# Outback 323Bh Trailer Hitch



## GaryB (Jul 2, 2014)

We will soon be picking up our new Outback 323BH (counting down the days). My question is, I would like to add a trailer hitch to the rear of the TT to accept accessories such as a bike rack. Does anyone one know if Keystone offers one or if there is and after market one?


----------



## kenpam (Feb 9, 2015)

GaryB said:


> We will soon be picking up our new Outback 323BH (counting down the days). My question is, I would like to add a trailer hitch to the rear of the TT to accept accessories such as a bike rack. Does anyone one know if Keystone offers one or if there is and after market one?
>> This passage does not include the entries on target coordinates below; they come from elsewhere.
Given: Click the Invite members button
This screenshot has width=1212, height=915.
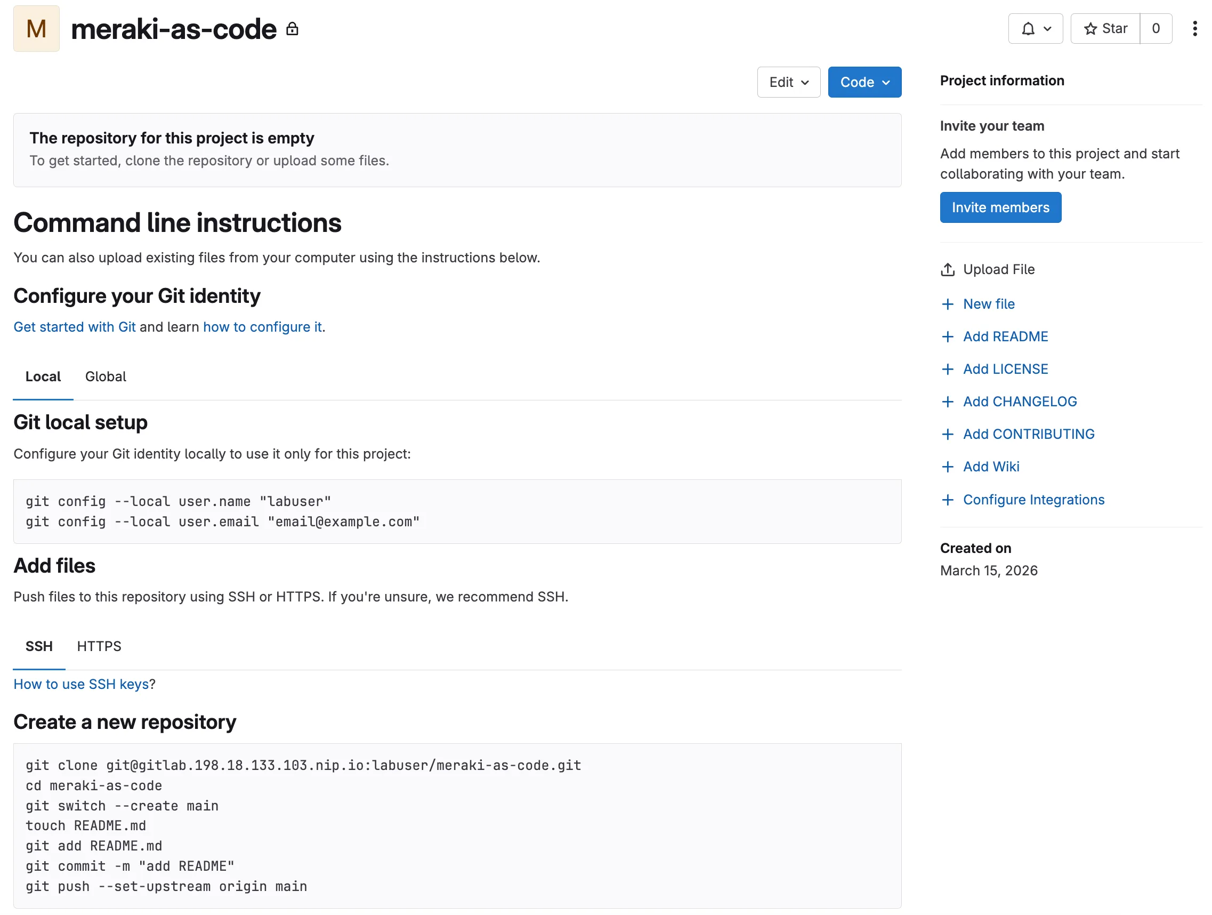Looking at the screenshot, I should click(x=1000, y=207).
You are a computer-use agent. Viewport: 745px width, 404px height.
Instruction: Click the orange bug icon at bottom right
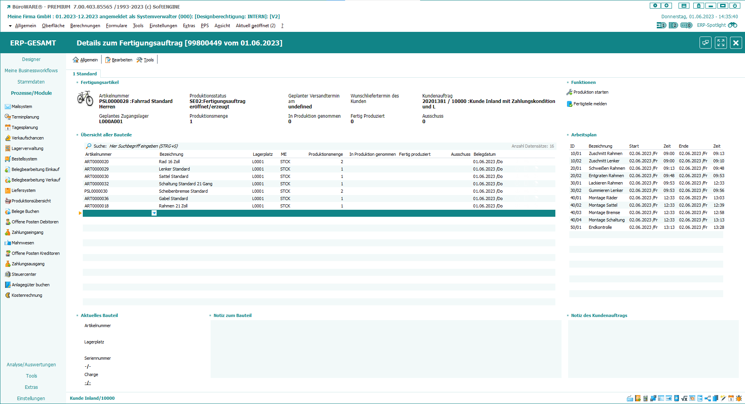click(739, 398)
this is after market. I have one on my 298re and it is simply to put on. I would check ebay. good riding and congrats/


----------



## Todd&Regan (Jul 1, 2010)

The rear of TT has a lot bounce going down the highway. Use caution carrying bikes back there and buy a quality, solid bike rack and aftermarket hitch.

Todd


----------



## GaryB (Jul 2, 2014)

Thank you, I think some of your post was cut off. Do you have the manufactors name and part number of your hitch?


----------



## H2oSprayer (Aug 5, 2006)

As others have said, the rear has a lot of bounce. If you are planning to put just about anything back there, you will not want to use the class 1 hitch that comes on the camper. It is just not strong enough to handle the torque that is created by the bouncing. My brother added THIS hitch to the rear of his (non-Outback) 5th wheel and it works well for him. Be sure to look around for pricing as it can be purchased for half the price listed on the manufactures website. Good luck and enjoy your new camper!!


----------